▶ WHAT THE TASK ASKS
In the listing below, locate the line containing "Task: Click the" and the line containing "The width and". Output both of them and every line between, exactly as written, and nothing more.

▶ MATERIAL FOR THIS TASK
-----

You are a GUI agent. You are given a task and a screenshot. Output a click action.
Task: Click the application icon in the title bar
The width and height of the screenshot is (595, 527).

-----

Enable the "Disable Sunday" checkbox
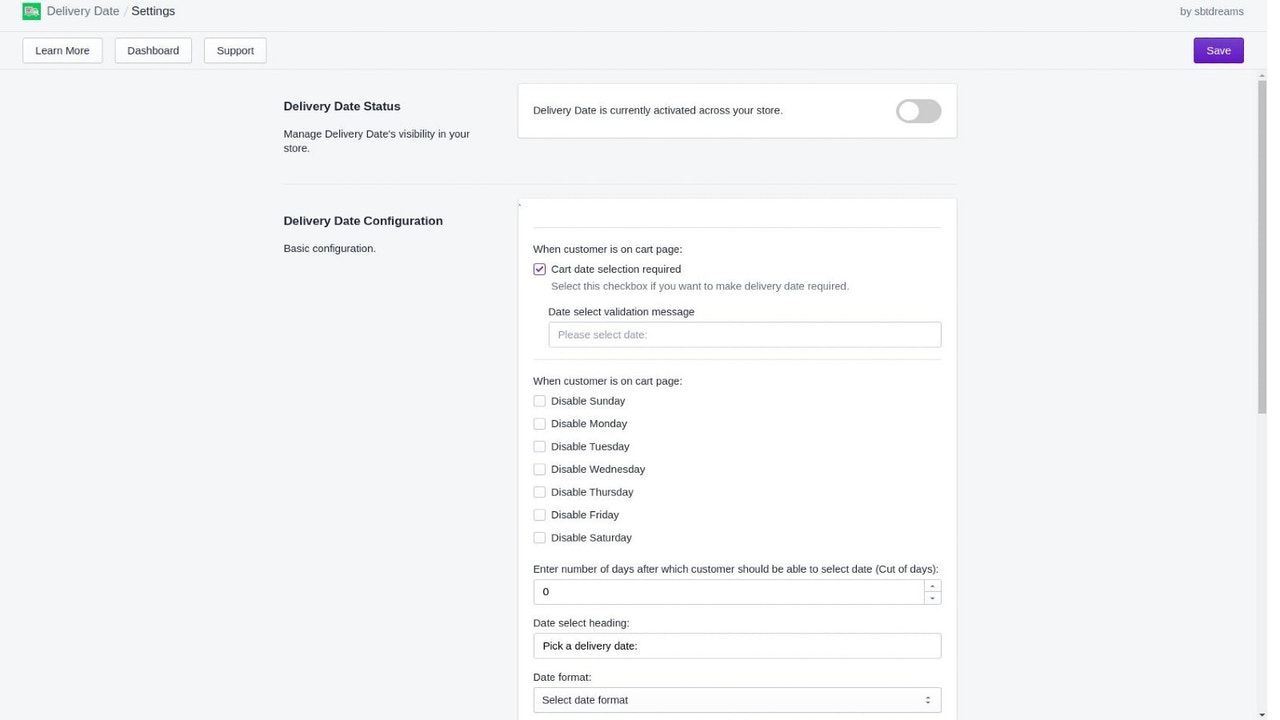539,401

-----

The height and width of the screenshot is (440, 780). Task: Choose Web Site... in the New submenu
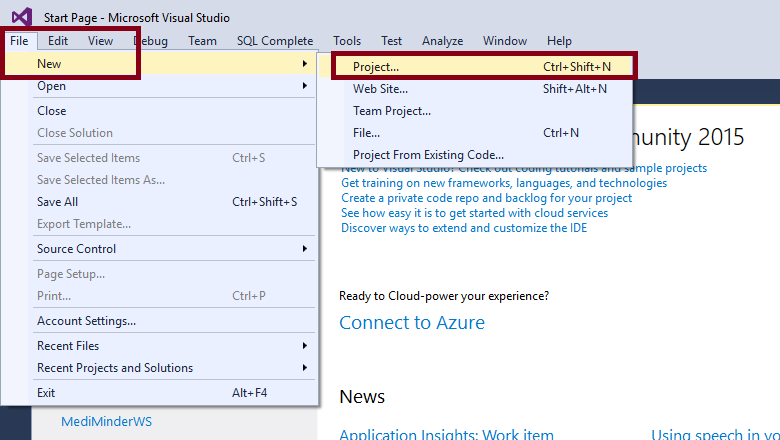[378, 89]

-----

▶ RESPONSE TO THIS TASK
Task: Click the application icon in the title bar
The width and height of the screenshot is (595, 527).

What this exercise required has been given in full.